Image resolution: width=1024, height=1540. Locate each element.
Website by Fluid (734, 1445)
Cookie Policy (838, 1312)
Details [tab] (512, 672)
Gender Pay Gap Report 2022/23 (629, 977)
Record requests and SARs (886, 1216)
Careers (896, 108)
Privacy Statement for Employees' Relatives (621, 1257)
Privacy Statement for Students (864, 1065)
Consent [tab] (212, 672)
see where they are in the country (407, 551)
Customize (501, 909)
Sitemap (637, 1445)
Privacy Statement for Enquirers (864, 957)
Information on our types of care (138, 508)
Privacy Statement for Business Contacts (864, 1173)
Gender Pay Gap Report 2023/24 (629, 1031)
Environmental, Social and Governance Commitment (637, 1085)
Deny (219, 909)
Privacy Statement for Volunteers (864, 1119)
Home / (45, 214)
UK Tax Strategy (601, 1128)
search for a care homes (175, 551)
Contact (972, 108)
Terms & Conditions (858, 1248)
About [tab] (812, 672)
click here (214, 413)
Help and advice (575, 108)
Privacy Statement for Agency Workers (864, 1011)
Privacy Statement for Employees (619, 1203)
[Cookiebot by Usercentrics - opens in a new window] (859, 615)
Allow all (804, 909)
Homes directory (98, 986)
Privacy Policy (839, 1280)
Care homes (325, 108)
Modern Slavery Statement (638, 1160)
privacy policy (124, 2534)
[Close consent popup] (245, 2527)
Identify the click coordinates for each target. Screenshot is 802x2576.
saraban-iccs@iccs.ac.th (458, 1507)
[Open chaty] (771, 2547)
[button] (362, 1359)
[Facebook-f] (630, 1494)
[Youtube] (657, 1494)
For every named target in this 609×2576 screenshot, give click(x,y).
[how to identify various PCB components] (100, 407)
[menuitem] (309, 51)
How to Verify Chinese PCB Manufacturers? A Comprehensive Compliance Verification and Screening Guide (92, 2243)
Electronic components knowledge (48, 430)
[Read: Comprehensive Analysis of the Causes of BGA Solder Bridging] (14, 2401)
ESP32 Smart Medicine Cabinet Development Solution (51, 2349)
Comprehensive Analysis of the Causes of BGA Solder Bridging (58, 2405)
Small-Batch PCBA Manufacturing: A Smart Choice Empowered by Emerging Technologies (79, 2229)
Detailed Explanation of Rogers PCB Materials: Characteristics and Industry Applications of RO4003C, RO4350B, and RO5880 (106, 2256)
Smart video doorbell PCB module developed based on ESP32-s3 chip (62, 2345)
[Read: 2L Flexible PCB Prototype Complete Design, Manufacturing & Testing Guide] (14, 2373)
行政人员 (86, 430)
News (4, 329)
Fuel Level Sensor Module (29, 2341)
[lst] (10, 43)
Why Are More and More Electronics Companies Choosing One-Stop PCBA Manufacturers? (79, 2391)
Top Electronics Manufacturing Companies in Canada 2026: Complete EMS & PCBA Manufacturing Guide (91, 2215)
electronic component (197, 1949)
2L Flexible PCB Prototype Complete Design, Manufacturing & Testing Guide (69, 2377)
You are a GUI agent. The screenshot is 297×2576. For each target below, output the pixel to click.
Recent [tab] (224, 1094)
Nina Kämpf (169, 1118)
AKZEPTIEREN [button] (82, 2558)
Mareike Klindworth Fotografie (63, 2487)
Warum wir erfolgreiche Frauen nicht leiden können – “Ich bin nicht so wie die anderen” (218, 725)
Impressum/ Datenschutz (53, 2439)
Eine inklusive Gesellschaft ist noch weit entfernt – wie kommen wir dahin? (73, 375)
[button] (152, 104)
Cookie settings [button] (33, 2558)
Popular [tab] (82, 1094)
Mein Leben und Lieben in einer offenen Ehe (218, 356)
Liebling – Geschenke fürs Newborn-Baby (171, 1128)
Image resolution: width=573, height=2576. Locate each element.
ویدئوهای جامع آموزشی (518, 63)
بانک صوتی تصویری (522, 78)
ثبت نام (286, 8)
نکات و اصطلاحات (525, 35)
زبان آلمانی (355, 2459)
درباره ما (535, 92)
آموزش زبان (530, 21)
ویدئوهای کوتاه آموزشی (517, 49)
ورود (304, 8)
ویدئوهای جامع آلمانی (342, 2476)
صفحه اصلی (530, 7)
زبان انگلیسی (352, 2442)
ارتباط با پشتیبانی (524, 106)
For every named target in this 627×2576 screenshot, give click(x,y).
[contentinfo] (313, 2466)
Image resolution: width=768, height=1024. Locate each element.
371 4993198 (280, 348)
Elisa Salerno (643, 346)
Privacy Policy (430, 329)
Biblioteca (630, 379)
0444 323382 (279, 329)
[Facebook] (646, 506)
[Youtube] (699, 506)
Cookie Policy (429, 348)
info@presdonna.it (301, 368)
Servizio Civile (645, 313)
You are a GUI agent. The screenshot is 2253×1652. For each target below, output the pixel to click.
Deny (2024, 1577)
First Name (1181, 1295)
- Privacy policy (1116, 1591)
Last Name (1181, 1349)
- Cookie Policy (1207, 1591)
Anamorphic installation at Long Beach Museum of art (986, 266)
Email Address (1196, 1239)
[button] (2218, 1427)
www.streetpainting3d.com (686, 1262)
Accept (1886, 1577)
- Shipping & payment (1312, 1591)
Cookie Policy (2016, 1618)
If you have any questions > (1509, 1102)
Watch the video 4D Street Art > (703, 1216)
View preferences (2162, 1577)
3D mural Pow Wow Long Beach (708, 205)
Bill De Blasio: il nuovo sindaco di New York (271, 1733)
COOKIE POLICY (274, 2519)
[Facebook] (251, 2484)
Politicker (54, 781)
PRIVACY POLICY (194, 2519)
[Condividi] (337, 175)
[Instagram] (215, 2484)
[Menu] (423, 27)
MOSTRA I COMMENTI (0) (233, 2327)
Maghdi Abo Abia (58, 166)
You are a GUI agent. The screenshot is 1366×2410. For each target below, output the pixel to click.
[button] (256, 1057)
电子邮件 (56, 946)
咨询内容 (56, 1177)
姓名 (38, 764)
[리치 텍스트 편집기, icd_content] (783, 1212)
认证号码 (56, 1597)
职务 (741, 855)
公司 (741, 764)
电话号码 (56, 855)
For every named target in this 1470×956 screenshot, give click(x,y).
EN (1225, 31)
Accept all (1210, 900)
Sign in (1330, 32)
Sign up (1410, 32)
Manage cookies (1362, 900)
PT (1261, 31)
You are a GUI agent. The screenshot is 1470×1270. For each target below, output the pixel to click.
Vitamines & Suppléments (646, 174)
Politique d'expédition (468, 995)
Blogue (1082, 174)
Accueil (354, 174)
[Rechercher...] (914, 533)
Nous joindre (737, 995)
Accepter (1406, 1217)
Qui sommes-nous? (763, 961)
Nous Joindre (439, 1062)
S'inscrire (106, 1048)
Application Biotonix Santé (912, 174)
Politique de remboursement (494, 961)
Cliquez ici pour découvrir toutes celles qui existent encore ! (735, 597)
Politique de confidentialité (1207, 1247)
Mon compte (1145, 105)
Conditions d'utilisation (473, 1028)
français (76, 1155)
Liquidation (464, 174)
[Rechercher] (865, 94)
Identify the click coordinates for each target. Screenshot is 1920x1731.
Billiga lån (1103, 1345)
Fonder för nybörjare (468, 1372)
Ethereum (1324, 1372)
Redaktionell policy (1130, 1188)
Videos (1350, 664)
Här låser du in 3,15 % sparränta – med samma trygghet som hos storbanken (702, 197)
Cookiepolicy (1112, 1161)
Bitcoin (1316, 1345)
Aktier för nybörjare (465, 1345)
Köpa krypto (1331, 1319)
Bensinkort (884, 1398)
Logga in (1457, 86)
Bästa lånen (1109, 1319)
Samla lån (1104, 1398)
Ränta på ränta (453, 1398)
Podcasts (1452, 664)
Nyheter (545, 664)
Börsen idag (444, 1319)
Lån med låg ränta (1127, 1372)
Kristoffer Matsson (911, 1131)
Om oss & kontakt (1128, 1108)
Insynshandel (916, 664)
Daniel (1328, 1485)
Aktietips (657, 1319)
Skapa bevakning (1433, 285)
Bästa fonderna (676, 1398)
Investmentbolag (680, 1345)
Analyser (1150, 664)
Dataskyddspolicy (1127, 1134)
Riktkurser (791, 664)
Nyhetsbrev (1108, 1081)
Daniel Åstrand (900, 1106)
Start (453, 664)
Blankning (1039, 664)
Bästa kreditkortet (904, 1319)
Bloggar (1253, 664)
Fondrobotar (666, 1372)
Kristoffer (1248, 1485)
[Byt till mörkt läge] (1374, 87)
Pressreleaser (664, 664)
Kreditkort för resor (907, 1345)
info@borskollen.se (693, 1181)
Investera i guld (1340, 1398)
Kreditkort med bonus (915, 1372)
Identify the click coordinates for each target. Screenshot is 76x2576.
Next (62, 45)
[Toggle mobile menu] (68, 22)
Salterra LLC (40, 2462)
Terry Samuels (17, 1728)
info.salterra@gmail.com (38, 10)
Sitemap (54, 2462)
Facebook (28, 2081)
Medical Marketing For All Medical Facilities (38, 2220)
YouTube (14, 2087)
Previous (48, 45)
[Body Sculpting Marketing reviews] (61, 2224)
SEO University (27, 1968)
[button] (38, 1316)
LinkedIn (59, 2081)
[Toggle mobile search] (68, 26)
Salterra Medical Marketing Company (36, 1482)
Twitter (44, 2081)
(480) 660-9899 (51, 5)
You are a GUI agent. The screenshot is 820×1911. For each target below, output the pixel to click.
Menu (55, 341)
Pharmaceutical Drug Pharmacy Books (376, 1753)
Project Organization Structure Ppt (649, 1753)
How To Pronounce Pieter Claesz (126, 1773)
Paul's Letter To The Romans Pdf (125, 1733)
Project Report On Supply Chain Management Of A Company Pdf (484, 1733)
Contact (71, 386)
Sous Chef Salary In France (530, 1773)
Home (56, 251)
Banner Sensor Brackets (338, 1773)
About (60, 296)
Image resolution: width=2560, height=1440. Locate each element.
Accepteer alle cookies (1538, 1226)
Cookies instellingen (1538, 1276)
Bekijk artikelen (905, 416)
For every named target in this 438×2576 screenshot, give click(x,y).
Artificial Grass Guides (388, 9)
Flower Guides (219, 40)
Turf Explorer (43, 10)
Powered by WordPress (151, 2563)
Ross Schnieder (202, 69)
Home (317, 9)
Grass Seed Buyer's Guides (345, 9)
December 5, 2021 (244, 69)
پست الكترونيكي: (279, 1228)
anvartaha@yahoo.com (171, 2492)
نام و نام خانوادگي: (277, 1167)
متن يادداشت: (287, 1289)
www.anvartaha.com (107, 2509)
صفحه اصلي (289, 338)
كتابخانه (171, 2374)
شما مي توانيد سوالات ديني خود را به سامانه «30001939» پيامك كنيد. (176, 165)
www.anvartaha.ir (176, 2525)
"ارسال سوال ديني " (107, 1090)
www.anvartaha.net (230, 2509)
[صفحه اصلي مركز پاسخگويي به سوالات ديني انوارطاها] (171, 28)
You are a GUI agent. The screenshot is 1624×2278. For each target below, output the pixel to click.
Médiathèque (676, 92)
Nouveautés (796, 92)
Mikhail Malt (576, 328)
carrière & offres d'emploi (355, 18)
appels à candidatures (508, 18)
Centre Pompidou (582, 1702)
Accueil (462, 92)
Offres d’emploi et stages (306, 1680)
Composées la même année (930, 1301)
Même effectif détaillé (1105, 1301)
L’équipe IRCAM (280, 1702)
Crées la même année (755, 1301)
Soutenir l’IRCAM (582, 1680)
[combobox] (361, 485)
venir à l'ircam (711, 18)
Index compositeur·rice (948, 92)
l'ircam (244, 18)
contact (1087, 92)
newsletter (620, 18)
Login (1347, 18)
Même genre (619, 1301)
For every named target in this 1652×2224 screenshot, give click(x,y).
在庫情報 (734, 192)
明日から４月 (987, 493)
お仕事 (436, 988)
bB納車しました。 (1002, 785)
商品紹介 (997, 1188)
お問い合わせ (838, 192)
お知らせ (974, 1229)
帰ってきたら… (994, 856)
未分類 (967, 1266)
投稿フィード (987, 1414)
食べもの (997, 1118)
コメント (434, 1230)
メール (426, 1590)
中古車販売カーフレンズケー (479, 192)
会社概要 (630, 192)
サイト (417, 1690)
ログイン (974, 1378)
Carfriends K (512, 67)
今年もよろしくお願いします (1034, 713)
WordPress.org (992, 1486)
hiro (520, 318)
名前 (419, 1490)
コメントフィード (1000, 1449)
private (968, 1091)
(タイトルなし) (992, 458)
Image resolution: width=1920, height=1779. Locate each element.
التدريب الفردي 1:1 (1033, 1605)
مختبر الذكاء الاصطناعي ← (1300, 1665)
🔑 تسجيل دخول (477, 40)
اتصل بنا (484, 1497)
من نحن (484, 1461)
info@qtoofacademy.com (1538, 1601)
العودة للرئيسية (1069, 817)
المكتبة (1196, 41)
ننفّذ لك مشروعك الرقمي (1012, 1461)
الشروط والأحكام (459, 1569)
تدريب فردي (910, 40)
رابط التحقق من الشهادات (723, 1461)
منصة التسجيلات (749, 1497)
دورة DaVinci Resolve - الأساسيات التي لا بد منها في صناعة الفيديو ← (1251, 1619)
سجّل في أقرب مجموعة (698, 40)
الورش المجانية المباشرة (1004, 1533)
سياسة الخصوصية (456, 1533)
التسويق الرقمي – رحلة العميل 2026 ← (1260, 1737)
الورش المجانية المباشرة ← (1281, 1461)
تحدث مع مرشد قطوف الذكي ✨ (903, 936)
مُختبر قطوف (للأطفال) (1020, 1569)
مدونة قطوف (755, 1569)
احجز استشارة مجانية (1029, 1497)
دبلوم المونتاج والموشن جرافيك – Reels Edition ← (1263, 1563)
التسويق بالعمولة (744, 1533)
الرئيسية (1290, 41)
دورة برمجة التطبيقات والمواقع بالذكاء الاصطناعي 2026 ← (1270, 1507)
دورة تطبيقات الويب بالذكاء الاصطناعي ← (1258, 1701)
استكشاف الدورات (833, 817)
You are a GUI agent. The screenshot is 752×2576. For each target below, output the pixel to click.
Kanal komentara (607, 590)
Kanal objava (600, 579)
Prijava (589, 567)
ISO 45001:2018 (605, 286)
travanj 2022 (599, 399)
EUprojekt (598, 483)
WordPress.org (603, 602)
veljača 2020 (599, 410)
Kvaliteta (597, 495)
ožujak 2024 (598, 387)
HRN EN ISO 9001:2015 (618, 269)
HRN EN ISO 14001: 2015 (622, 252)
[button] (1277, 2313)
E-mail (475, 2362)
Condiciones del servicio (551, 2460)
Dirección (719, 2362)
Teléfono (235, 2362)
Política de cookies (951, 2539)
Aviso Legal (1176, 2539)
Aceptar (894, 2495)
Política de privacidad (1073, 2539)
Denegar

YOUR OBJECTIVE
Word for word, reproduce the listing from its first line through the line that has "Home / (45, 214)" in it, and go no further.

FINISHED EXERCISE
Image resolution: width=1024, height=1540. Locate each element.
Website by Fluid (734, 1445)
Cookie Policy (838, 1312)
Details [tab] (512, 672)
Gender Pay Gap Report 2022/23 (629, 977)
Record requests and SARs (886, 1216)
Careers (896, 108)
Privacy Statement for Employees' Relatives (621, 1257)
Privacy Statement for Students (864, 1065)
Consent [tab] (212, 672)
see where they are in the country (407, 551)
Customize (501, 909)
Sitemap (637, 1445)
Privacy Statement for Enquirers (864, 957)
Information on our types of care (138, 508)
Privacy Statement for Business Contacts (864, 1173)
Gender Pay Gap Report 2023/24 (629, 1031)
Environmental, Social and Governance Commitment (637, 1085)
Deny (219, 909)
Privacy Statement for Volunteers (864, 1119)
Home / (45, 214)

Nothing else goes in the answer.